§ **HOW TO COMPLETE THIS TASK**
Every line of the entries below that carries the string "tree" should be copied.

§ **EXCERPTED RECORDS**
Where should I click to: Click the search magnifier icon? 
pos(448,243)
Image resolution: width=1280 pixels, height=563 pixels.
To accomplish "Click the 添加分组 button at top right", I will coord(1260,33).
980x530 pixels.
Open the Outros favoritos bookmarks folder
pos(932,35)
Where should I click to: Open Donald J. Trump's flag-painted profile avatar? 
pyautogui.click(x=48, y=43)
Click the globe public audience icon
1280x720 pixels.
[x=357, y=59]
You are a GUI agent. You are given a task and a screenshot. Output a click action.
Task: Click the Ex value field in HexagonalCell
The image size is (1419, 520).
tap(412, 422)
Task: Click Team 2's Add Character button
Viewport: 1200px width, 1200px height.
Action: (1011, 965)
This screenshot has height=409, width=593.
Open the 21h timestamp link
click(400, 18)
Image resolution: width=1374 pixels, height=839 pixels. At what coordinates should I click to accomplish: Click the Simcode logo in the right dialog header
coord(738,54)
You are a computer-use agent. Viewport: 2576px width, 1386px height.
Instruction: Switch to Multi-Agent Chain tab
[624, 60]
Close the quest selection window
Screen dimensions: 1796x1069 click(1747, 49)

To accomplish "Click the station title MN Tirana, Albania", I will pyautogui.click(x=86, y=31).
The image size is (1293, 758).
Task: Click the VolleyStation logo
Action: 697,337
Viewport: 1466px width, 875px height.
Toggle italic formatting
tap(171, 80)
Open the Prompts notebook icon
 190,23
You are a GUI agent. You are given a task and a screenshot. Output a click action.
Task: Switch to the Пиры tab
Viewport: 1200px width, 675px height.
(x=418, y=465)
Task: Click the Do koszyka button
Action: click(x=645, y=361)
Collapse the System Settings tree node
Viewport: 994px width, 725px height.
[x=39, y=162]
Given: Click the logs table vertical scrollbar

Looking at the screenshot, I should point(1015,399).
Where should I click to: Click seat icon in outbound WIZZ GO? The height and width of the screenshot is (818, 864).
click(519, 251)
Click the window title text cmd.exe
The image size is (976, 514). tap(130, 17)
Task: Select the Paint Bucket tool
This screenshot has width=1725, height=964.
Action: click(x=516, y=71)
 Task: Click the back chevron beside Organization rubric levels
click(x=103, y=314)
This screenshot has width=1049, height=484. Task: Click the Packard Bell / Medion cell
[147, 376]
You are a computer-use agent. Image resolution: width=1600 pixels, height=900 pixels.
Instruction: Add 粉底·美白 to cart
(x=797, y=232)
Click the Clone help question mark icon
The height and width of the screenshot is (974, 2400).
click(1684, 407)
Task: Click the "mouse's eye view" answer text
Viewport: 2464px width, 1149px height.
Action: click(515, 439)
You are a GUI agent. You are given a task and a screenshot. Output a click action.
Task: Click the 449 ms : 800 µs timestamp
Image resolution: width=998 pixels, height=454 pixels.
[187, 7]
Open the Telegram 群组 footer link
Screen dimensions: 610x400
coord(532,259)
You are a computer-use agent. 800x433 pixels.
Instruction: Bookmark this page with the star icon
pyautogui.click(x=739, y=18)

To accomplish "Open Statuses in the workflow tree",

§ **RESULT BELOW**
Collapse the System Settings tree node
To accomplish "Open Statuses in the workflow tree",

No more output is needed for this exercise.